■ Exercise data

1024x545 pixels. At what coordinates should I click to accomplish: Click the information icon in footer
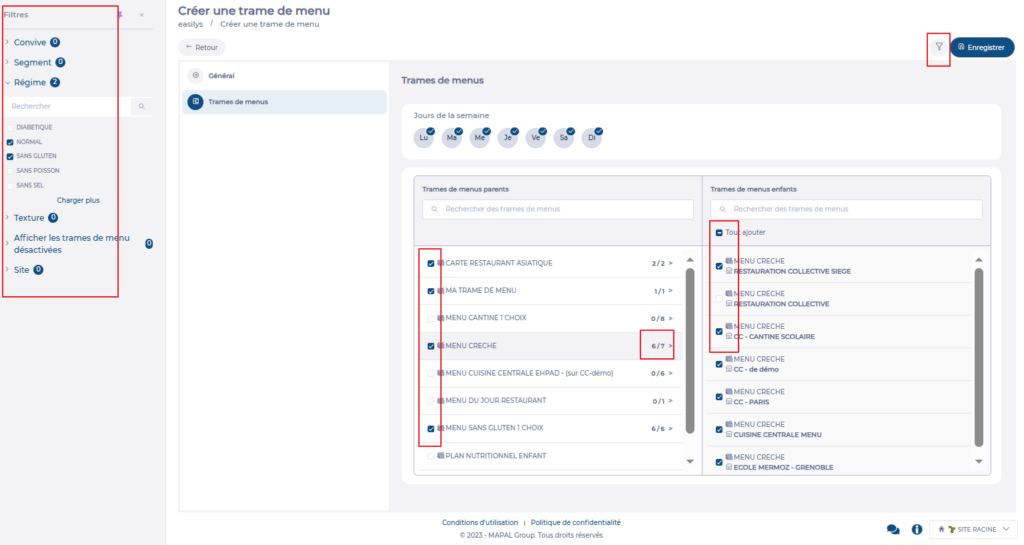click(x=916, y=529)
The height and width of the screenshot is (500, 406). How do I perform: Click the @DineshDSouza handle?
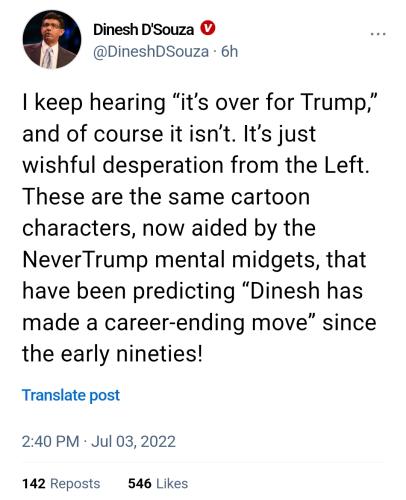[151, 52]
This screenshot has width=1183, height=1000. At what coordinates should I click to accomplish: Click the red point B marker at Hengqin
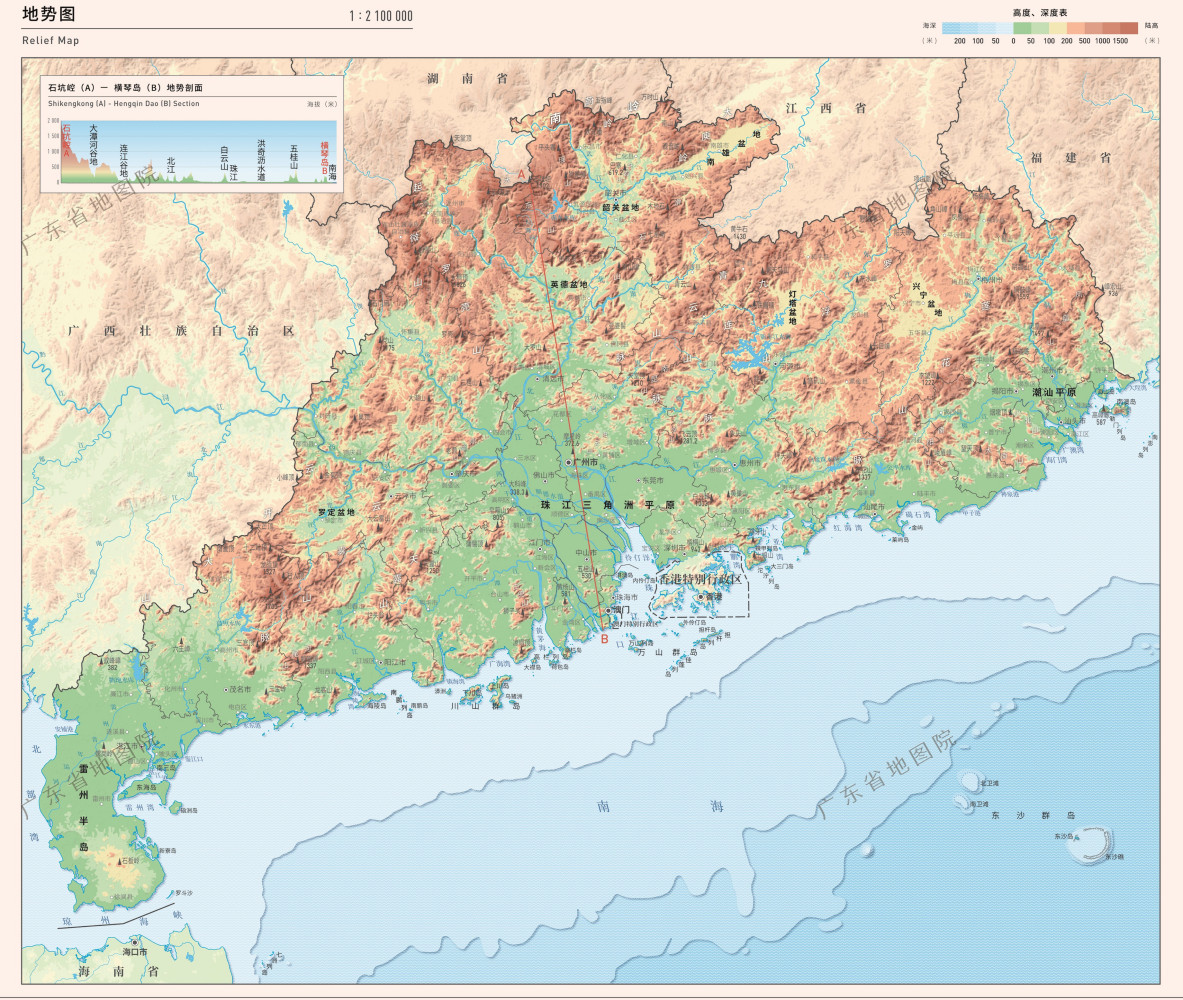(x=604, y=639)

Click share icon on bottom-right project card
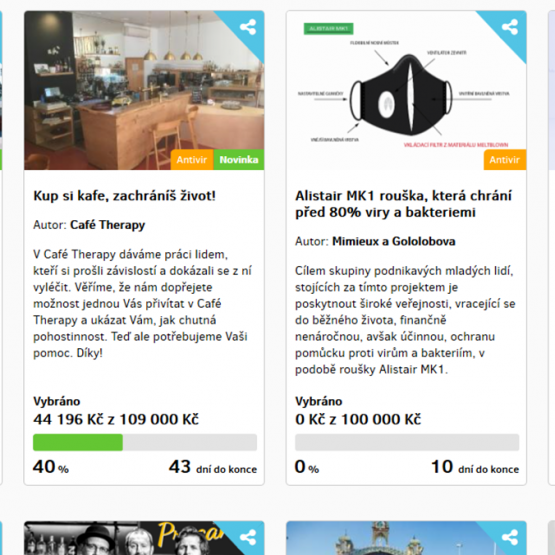(x=510, y=537)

■ What you should do
Pictures are to be left out; repeat all the remaining data exactly.

■ Output
1024x545 pixels. At what coordinates should I click to accomplish: Click the information icon in footer
click(x=916, y=529)
The height and width of the screenshot is (500, 406). How do I perform: Click the @DineshDSouza handle?
[151, 52]
This screenshot has width=1183, height=1000. At what coordinates should I click to accomplish: Click the red point B marker at Hengqin
(x=604, y=639)

Click share icon on bottom-right project card
(x=510, y=537)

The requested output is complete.